Conforme o representante da Agência de Notícias dos Direitos da Infância (ANDI)

Guilherme Canelas (apud HAULY, 2009) é um absurdo imaginar que as emissoras acabariam

com a programação infantil por falta de anunciantes, porque elas precisam garantir o público

futuro. A mesma ideia é compartilhada por Rebouças, ao afirmar que o que sustenta as

grandes emissoras e cobrem os custos de produção dos programas infantis são as propagandas

de cerveja, de varejo e de governo, espalhadas pela programação.

Ainda de acordo com Canelas (apud HAULY, 2009), se as instituições responsáveis

pela manutenção dos valores éticos nos anúncios publicitários não optarem pela proibição

desse tipo de propaganda, é preciso que haja, pelo menos, uma regulamentação que se espelhe

no modelo de pluralidade na propaganda comercial.
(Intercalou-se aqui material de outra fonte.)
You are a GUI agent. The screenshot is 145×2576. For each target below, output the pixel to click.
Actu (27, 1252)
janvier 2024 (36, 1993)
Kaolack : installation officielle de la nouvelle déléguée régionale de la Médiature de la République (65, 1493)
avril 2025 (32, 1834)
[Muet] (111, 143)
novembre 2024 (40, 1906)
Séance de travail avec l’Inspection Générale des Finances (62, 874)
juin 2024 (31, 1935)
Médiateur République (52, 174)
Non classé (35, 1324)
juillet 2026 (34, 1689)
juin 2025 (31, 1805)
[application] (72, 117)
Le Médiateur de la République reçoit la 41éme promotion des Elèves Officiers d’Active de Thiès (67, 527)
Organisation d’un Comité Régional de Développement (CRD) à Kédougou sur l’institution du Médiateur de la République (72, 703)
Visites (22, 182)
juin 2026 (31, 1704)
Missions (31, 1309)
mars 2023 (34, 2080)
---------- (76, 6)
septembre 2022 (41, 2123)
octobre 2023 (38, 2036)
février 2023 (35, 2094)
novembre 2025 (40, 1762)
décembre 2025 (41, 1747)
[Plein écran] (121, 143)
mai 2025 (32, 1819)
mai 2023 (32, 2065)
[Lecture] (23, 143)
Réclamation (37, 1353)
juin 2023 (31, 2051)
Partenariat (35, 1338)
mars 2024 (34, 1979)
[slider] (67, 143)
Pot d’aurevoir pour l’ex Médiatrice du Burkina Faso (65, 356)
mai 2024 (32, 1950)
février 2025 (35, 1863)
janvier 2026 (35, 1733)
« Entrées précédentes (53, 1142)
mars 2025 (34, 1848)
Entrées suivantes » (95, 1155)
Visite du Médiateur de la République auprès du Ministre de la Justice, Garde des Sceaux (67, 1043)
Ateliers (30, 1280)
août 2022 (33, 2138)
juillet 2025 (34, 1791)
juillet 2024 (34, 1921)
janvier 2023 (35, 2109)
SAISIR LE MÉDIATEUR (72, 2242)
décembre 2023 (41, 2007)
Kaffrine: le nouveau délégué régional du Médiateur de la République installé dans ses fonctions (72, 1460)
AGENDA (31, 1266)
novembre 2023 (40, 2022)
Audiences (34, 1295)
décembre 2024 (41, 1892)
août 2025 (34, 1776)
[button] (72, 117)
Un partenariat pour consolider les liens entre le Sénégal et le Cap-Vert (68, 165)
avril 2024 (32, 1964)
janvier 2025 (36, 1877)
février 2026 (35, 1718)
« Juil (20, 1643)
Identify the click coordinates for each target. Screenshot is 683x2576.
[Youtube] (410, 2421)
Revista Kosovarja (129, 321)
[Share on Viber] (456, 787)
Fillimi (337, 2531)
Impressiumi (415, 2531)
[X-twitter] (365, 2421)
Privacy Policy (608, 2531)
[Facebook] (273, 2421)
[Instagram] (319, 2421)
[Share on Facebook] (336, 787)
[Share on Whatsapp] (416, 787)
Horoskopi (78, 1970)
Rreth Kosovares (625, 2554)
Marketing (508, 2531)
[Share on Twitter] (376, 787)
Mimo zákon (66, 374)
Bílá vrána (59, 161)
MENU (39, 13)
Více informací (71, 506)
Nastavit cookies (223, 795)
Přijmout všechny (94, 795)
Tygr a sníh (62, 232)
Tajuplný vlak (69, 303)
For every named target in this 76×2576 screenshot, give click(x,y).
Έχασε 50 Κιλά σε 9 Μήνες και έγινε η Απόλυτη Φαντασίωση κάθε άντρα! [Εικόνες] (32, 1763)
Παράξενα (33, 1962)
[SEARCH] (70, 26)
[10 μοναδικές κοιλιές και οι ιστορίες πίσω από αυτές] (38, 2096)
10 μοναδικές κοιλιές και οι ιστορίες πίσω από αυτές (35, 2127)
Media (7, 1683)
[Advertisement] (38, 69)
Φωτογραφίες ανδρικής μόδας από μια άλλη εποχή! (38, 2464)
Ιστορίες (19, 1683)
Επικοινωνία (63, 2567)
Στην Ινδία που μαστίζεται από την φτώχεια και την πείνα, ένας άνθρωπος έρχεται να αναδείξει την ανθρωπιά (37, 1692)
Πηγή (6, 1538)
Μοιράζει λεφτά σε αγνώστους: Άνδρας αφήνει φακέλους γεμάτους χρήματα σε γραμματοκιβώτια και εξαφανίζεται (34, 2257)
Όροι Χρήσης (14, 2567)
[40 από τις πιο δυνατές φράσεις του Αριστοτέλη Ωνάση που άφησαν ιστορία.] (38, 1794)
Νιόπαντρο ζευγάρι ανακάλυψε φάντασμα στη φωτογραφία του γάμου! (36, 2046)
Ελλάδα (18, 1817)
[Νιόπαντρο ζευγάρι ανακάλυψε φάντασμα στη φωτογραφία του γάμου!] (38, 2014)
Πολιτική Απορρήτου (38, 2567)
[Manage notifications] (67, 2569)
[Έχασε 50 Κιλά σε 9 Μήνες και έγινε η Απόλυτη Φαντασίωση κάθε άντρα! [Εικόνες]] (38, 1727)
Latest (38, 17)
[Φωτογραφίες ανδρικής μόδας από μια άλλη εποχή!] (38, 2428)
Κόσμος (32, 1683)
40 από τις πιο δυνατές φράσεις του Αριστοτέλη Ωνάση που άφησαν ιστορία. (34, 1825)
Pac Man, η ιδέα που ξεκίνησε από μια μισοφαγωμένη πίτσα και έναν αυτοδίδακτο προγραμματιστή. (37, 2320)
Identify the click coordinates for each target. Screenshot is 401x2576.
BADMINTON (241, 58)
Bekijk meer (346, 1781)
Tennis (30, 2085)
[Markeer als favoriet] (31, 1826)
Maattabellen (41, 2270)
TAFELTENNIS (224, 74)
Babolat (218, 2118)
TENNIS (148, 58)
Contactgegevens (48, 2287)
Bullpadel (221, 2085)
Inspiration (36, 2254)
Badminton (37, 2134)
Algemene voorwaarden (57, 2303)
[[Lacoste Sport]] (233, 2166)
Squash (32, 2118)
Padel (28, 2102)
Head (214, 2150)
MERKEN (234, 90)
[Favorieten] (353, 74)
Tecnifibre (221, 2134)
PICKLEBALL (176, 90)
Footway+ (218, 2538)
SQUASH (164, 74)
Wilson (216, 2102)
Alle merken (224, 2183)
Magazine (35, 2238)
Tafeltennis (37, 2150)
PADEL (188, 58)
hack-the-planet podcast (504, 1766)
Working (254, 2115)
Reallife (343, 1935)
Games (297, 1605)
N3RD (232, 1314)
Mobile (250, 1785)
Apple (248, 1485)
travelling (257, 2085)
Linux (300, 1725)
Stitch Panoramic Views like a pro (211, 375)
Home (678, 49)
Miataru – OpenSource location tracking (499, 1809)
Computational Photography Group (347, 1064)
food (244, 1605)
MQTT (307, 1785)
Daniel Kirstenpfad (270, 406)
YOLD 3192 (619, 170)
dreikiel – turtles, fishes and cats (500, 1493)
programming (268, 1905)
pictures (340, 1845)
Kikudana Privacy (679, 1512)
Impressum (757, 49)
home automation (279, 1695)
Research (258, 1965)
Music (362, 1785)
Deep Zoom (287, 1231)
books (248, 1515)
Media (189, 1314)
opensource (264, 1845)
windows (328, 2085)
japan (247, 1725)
Cabe destacar, dentre os contrassensos da

prática atual de publicidade, a questão étnica, pois ainda hoje grande parte das bonecas a

serem comercializadas e divulgadas pelos meios publicitários são loiras, de olhos azuis, o que

não reflete a realidade do país.

Portanto, apesar das intensas discussões que têm surgido em várias camadas sociais

no que tange à publicidade direcionada ao público infantil, é possível afirmar que, a

propaganda comercial brasileira, ainda está longe dos padrões éticos publicitários adotados

em outros países (principalmente os desenvolvidos), tais como Bélgica, Portugal, Suécia,

Noruega e Irlanda, que possuem medidas severas de controle, a fim de proteger as crianças

dos meios abusivos e apelativos de muitas propagandas.

Dessa forma, com o intuito de apreender os efeitos de sentidos da linguagem

persuasiva apresentada em muitas propagandas infantis brasileiras, procurar-se-á, no próximo

capítulo deste trabalho monográfico, tecer-se considerações analíticas, amparadas pelos

pressupostos teóricos da Análise de Discurso francesa, em anúncios publicitários direcionados

ao público infantil.

36

4 A PRODUÇÃO DOS SENTIDOS NAS PROPAGANDAS INFANTIS

Tendo em vista que os principais recursos de convencimento utilizados pelos

publicitários são a habilidade em utilizar as palavras, a combinação de cores e o design dos

produtos a serem comercializados, este capítulo da presente pesquisa pretende, por meio da

teoria da Análise de Discurso francesa, evidenciar e acentuar algumas estratégias persuasivas

que constituem o fazer publicitário.

Para tanto, foram selecionadas propagandas direcionadas ao público infantil,

divididas em um corpus de 17 (dezessete) imagens, uma vez que, por se tratar de

consumidores mirins e em plena formação da personalidade, do caráter e da construção de

muitos valores, estes têm sido alvo de intensas campanhas publicitárias, as quais têm gerado

polêmicas e críticas de distintas parcelas da população, como já explicitado no Capítulo III.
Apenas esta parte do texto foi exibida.